July 19, 1923- Joseph Hansen toiled for years writing poetry & gay fiction using a nom de plume before jumping in to the mainstream detective genre with his shaggy, savvy private investigator Dave Brandstetter in Fadeout (1970).
Hansen claims it started when he decided to create:
“a compelling whodunit, but I also wanted to right some wrongs regarding homosexual characters.”
Truly tenacious in the tradition of the fictional Philip Marlowe, Sam Spade & Mike Hammer, Brandstetter was a decent dick on the deceptively sunny streets of Southern California, but when the case was solved, he preferred to go to bed with a guy, instead of a dame.
The first Brandstetter books were published at the peak of an early moment in the Gay Liberation movement, just a year after the Stonewall Riots in NYC’s Greenwich Village. In the company of the great Tennessee Williams, Christopher Isherwood, Hansen became one of the few popular gay literary authors in the USA during that era, & he was almost alone in the category of Mystery books.
“Gay people have commonly been treated shabbily in Detective Fiction- vilified, pitied, at best patronized When I sat down to write Fadeout in 1967, almost all the news about homosexuals was false. So I had some fun turning clichés & stereotypes on their heads in that book. It was easy.”

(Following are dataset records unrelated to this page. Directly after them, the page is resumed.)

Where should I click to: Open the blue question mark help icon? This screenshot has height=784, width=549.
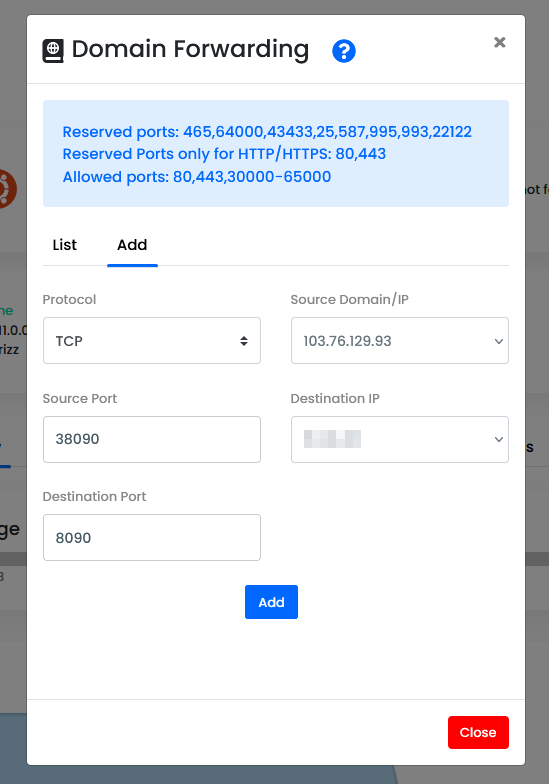coord(344,51)
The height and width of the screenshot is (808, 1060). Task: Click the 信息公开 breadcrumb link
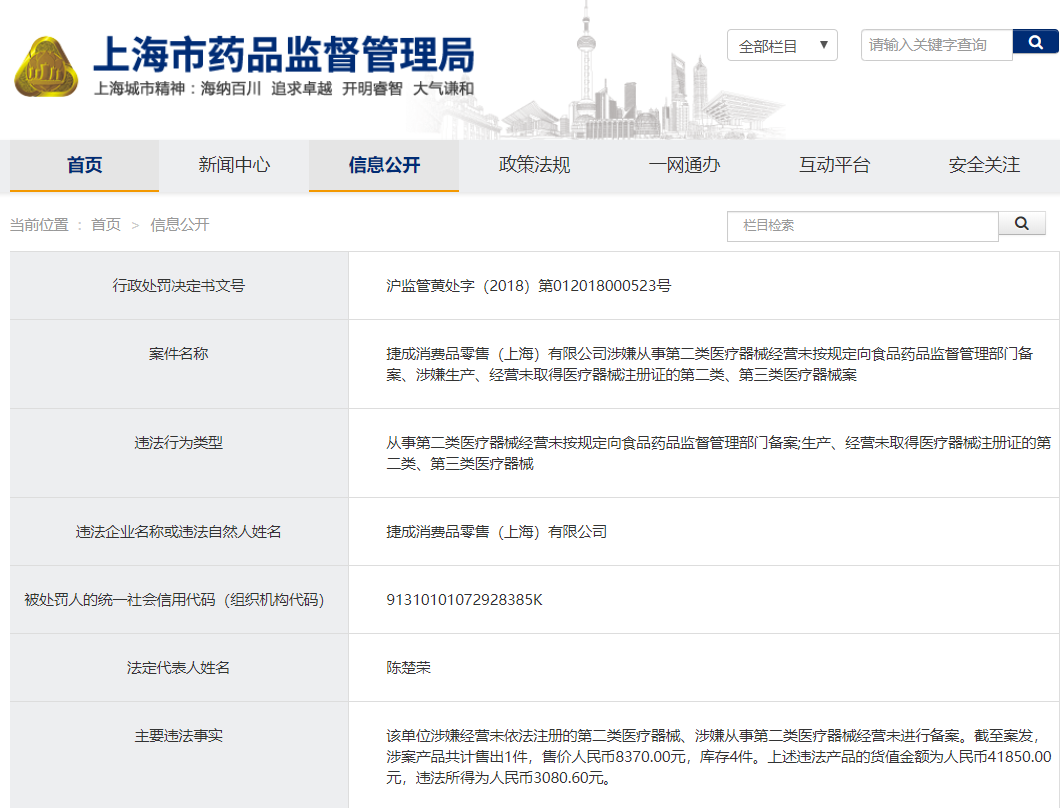[180, 225]
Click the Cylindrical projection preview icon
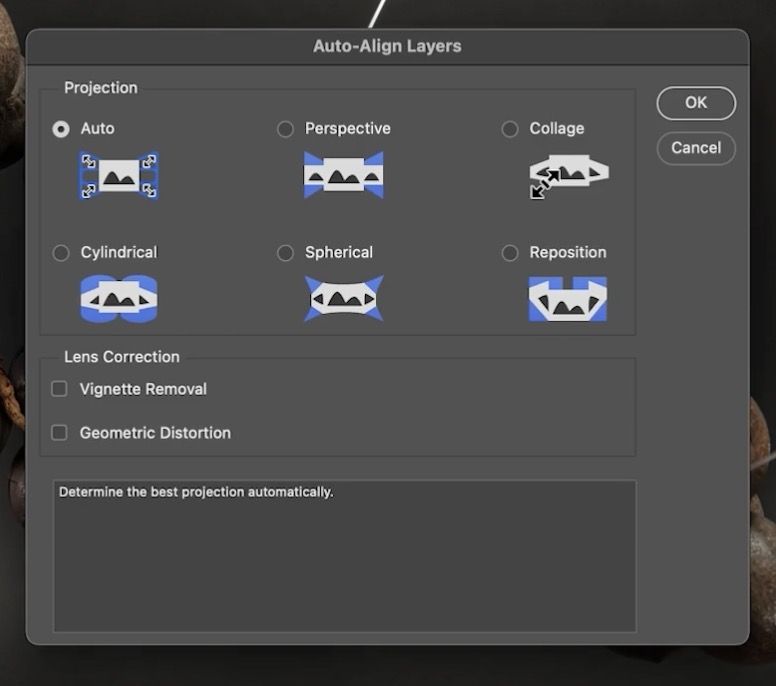 119,299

Writing it may have been easy, but was publishing the novel was difficult. It took more than 3 years to find a publisher that would accept an unabashedly, unashamed gay sleuth without turning the story into a sensationalized account of his homosexuality. Pointedly, the Brandstetter series finishes with the protagonist having the same boyfriend for 22 years while his father has made his way through 9 marriages.
Hansen was praised by critics for making Brandstetter an intriguing & complex character. He did not turn the stories into political manifestos about Gay Rights. Instead, Hansen focused on a well-paced, heart-pounding mystery involving a man who just happens to have an eye for the guys.

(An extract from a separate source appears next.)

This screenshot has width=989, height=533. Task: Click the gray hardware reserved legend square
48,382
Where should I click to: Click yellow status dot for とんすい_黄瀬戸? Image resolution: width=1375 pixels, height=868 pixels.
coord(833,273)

Brandstetter was Hansen’s detective in 12 novels. The final installment of was A Country Of Old Men (1991), which placed his world-weary hero at nearly 70 years old in a post-HIV world. In the last novel, Brandstetter unsettles of his long-suffering lover with a reluctance to retire or quit cigarettes. In an unusual turn for the brand, Brandstetter turns down a hot young man’s come-on with the reply:
“I’m flattered… but my sleeping partner wouldn’t like it.”
Hansen, born in small town South Dakota, had his early poetry accepted by The New Yorker & other literary magazines. He co-founded the gay journal Tangents in 1965, produced an LA radio program titled Homosexuality Today in 1969, & along with early Gay Rights rabble-rouser & founder of the Radical Faeries, Harry Hay, he helped plan the very first gay pride parade in Hollywood in 1970.
Before his detective tales, Hansen wrote books under the name James Colton: Lost On Twilight Road (1964); Strange Marriage (1965); & Known Homosexual (1968). Always a fan of Mystery Fiction, he wrote Fadeout as an alternative to what he considered the crude literary style of Mickey Spillane but with a detective as open about his desires as Spillane’s own tough guy, Mike Hammer.
In the novel, Brandstetter investigates a popular Hollywood radio host who is presumed dead but who has conveniently taken out a $100,000 life insurance policy. When it was released by Harper & Row, Fadeout received a lot of publicity that made Hansen a sort of gay celebrity.
The other Brandstetter books included Early Graves (1987), about a killer of gay men with AIDS, which emphasized the hysteria that the disease caused, probably the first detective novel to include the issue.
Hansen received a Life Achievement award from the Private Eye Writers Of America in 1992.
Besides the poetry, Hansen wrote other detective series, & a bio of Don Slater, founder the early 1950s gay magazine One.
Hansen was married to artist Jane Bancroft for 51 years until her death in 1994. In a 2003 interview, he told Out Magazine that his wife was also gay & that they had an arrangement allowing them to have relationships with other people, provided they passed other person’s scrutiny.
“Jane was this remarkable person who I wanted to spend the rest of my life with. So something was right about it, however bizarre it may seem to the rest of the world.”
The couple had a daughter who was transgendered & underwent a sex-change, Daniel James Hansen.
The David Brandsteter detective books are still in print from Allyson Publications & are also available as Complete Brandstetter: Twelve Novels from No Exit Press.
Hansen left this world, gone from a heart attack, at his home in Laguna Beach, the setting for most of the books.